In this series we track the progress of the group of Brown undergraduates working to decipher, translate, and contextualize the “Roger Williams Mystery Book” at the JCB.

In our last post, team member Lucas Mason-Brown estimated that a full translation of the shorthand written in “An Essay Towards the Reconciling of Differences among Christians” could take years. Let’s take a closer look at the long slog that is translating colonial-era shorthand.

“At the end of the day, this is a proprietary, improvised scheme that wasn’t meant to communicate anything to anybody else,” Lucas says. In other words, Roger Williams (the probable author) used the shorthand to take personal notes. It needed to be accessible only to him, making accessibility a problem for others.

Beside the obstacles mentioned in the last post — Williams’ bad handwriting and employment of idiosyncratic symbols — stand his use of “defectives” and his spontaneous reversions to longhand.

Defectives are strings of symbols that effectively convey a word — effectively for Williams, at least. For example, the symbols that represent “bod” constitute a defective for “body.”

The author of this shorthand considered the “y” extraneous. But for translators who do not know the context of a passage and are unfamiliar with the author’s system, matters are less clear. Is “bod” short for bodily? Bodice? Perhaps the author represented an “o” when he meant an “a.” Or perhaps you’re simply misreading his chicken-scratch handwriting.

And then there’s the author’s habit of inserting longhand words or phrases into the shorthand text on a whim. As the team began its work, the occasional longhand came as a blessing.

The longhand place names in the first half of the book and the longhand medical terms at the end have helped the team identify the types of texts being copied: geographical and medical dictionaries, respectively.

And the author’s habit of mixing longhand and shorthand within a word helped Lucas crack the code.
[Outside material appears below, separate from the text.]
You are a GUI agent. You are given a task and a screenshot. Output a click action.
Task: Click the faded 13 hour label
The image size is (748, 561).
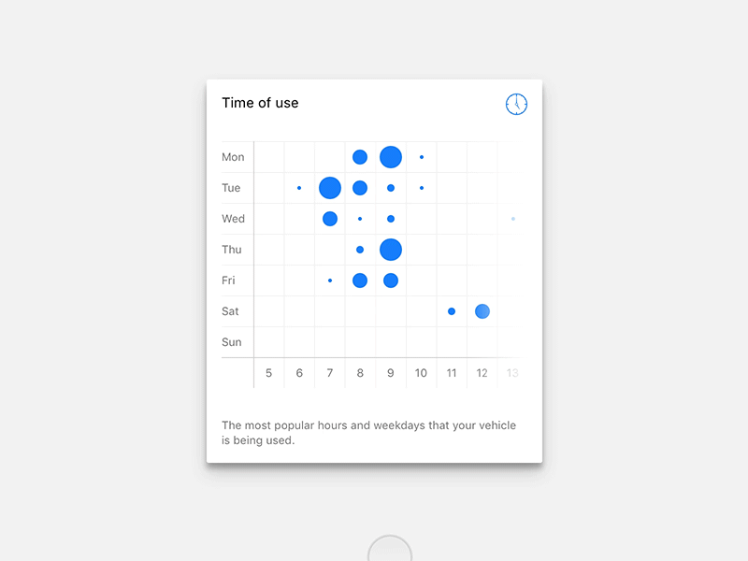(512, 373)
For example, an elevated colon at the end of longhand place names like “paphlygon” and “anatol” established that symbol as shorthand for “ia.” For example, in the picture above, the longhand “lusit” followed by the shorthand symbol for N in the A position gives “lusitan.” The elevated colon makes it “Lusitania.”

But when it comes to going through the text and translating it, this mixing of shorthand and longhand will only complicate matters, especially given the similarity of certain shorthand symbols to longhand letters. For example, the shorthand symbol for H is indistinguishable from the letter O.

Since signing on to the project, Lucas has been corresponding with Frances Henderson, an Oxford academic and one of only a handful of experts in the world on early modern shorthand. Recently, he described to Henderson the litany of obstacles he’s discovered since cracking the shorthand scheme. “She told me I’d finally realized how slow this really is.”